September Hacks

In September the volume of DeFi Hacks slowed down relative to the previous months. After figures rose above $200M for 2 consecutive months, in September the volume of digital assets lost to hackers dropped below $180m. Prominent Automated Market Maker (AMM), Wintermute was responsible for 90% of the exploits recorded in September.  

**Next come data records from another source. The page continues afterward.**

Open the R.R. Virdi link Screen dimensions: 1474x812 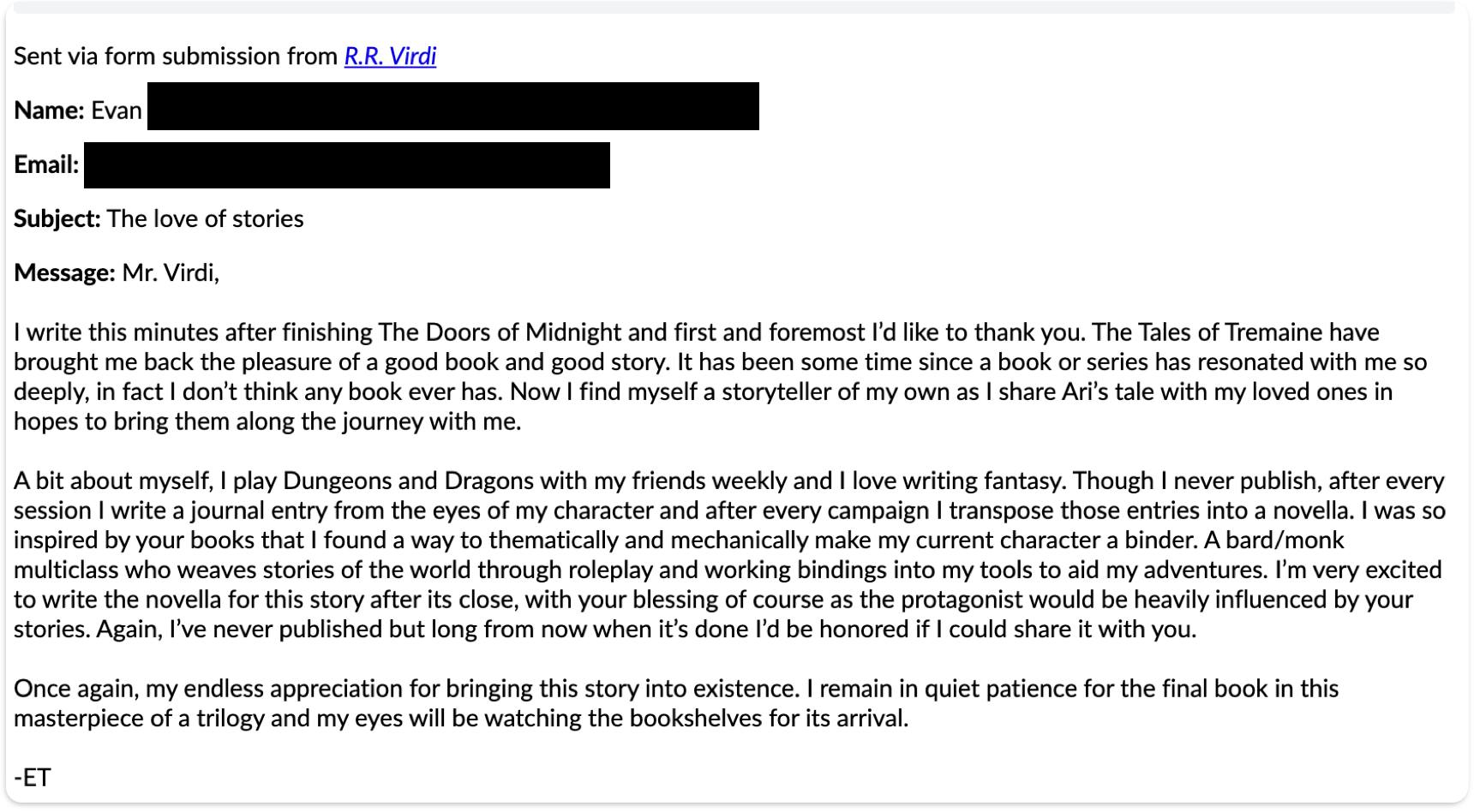pyautogui.click(x=390, y=57)
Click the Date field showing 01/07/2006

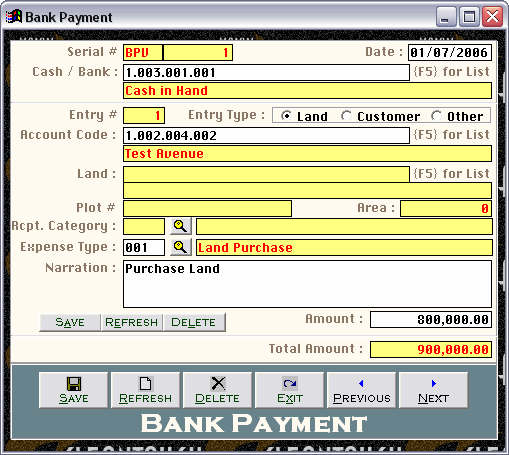click(450, 52)
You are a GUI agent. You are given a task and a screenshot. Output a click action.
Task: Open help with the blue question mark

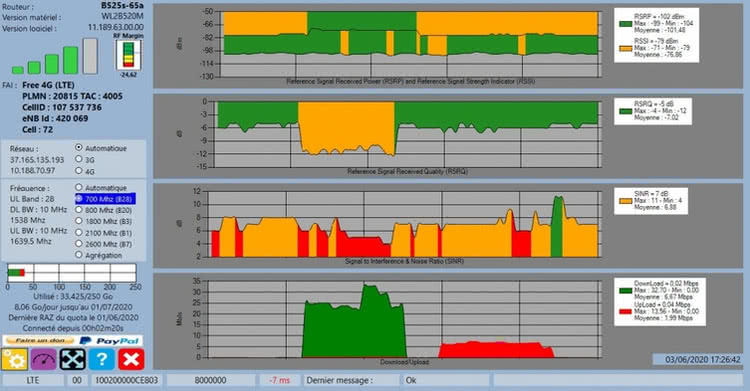102,359
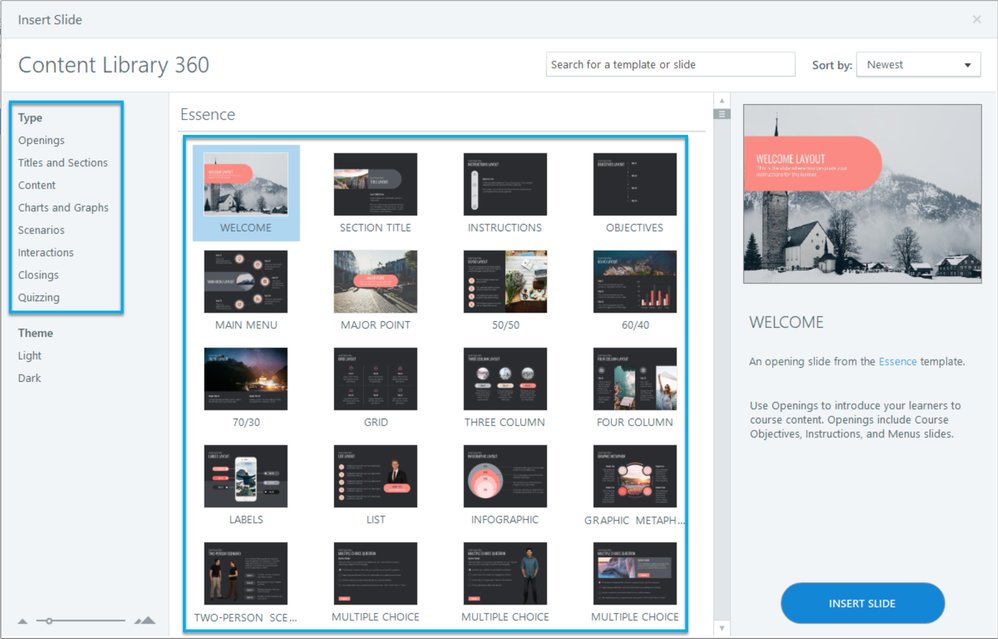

Here is an overview of the high-profile hacks that occurred in the global DeFi space during the month of September 2022.   

Hacks in September: 

  1. Wintermute 

September 20, 2022, prominent London-based AMM, Wintermute was reported to have had digital assets worth around $160 million stolen from its crypto trading arm. CEO Evgeny Gaevoy, confirmed the hack in a series of tweets where he offered a 10% Whitehat offer to the hackers.  The firm, which provides liquidity across major crypto exchanges and trading platforms, remains solvent after the hack. 

Root cause: Smart Contract Vulnerability  

Loss: approx. $160M  

Reference: Twitter Statement by CEO 

Claimable event: Yes (Smart Contract Cover) 

  1. ShadowFi 

September 2, 2022: Hacker hacked ShadowFi’s liquidity pool contract and exploited the vulnerability in the SDF token, leading to a drainage in funds. Stolen funds were transferred to TornadoCash. 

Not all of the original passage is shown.